=== Requirement ===
Nothing but the lines from the one containing "Testimonials (1596, 42)" through the last line of the entries should appear in the output, each verbatim.

=== Source records ===
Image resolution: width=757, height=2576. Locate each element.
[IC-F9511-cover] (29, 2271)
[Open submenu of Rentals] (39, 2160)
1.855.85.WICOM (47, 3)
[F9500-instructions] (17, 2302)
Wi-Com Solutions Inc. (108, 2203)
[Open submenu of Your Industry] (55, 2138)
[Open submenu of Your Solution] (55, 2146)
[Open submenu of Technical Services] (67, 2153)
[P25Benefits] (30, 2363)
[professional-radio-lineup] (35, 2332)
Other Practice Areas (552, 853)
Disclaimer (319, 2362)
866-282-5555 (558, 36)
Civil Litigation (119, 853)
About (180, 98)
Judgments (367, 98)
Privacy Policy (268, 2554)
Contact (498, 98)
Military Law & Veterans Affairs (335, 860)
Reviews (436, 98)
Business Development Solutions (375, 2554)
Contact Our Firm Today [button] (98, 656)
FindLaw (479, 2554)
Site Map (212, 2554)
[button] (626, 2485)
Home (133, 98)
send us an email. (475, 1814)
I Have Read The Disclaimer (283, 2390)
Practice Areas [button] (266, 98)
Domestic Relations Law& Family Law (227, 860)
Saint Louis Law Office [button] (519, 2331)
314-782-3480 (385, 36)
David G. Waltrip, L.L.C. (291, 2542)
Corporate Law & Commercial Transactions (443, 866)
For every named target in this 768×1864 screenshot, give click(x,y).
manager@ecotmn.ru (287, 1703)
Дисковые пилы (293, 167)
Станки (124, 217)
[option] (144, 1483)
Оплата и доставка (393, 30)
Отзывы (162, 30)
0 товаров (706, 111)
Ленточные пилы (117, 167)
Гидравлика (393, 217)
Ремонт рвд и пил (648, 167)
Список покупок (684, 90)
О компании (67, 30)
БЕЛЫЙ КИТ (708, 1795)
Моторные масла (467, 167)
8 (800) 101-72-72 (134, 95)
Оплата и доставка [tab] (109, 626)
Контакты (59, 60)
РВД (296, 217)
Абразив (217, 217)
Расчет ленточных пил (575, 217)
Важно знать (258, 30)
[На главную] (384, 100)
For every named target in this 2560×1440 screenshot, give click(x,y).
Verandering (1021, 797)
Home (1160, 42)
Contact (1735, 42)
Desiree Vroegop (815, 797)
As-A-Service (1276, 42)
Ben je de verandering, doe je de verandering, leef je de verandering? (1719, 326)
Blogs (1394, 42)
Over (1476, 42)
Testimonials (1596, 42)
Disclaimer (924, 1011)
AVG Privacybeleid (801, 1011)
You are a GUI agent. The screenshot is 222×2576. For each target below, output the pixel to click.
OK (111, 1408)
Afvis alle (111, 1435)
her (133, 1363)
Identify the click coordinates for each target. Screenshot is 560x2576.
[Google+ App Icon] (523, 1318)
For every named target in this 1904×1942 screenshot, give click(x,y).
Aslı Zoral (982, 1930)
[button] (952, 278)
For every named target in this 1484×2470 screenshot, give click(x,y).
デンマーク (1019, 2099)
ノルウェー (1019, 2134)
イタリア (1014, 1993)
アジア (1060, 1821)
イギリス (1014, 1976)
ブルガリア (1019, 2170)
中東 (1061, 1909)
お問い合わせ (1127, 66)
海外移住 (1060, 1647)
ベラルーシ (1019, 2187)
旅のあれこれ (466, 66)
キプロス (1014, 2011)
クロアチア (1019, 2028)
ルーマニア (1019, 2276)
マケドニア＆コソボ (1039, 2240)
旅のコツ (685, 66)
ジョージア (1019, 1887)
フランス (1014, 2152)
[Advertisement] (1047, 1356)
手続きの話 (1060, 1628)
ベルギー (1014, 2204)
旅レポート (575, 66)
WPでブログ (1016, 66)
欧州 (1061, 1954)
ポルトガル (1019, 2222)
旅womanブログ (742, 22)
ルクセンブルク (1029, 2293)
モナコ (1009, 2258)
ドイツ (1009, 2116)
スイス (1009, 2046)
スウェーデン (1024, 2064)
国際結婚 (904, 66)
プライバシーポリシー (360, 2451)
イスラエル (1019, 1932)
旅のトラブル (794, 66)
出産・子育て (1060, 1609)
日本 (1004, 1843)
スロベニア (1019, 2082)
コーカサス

=== Written answer ===
Testimonials (1596, 42)
Disclaimer (924, 1011)
AVG Privacybeleid (801, 1011)
You are a GUI agent. The screenshot is 222×2576. For each target below, output the pixel to click.
OK (111, 1408)
Afvis alle (111, 1435)
her (133, 1363)
Identify the click coordinates for each target. Screenshot is 560x2576.
[Google+ App Icon] (523, 1318)
For every named target in this 1904×1942 screenshot, give click(x,y).
Aslı Zoral (982, 1930)
[button] (952, 278)
For every named target in this 1484×2470 screenshot, give click(x,y).
デンマーク (1019, 2099)
ノルウェー (1019, 2134)
イタリア (1014, 1993)
アジア (1060, 1821)
イギリス (1014, 1976)
ブルガリア (1019, 2170)
中東 (1061, 1909)
お問い合わせ (1127, 66)
海外移住 (1060, 1647)
ベラルーシ (1019, 2187)
旅のあれこれ (466, 66)
キプロス (1014, 2011)
クロアチア (1019, 2028)
ルーマニア (1019, 2276)
マケドニア＆コソボ (1039, 2240)
旅のコツ (685, 66)
ジョージア (1019, 1887)
フランス (1014, 2152)
[Advertisement] (1047, 1356)
手続きの話 (1060, 1628)
ベルギー (1014, 2204)
旅レポート (575, 66)
WPでブログ (1016, 66)
欧州 (1061, 1954)
ポルトガル (1019, 2222)
旅womanブログ (742, 22)
ルクセンブルク (1029, 2293)
モナコ (1009, 2258)
ドイツ (1009, 2116)
スイス (1009, 2046)
スウェーデン (1024, 2064)
国際結婚 (904, 66)
プライバシーポリシー (360, 2451)
イスラエル (1019, 1932)
旅のトラブル (794, 66)
出産・子育て (1060, 1609)
日本 (1004, 1843)
スロベニア (1019, 2082)
コーカサス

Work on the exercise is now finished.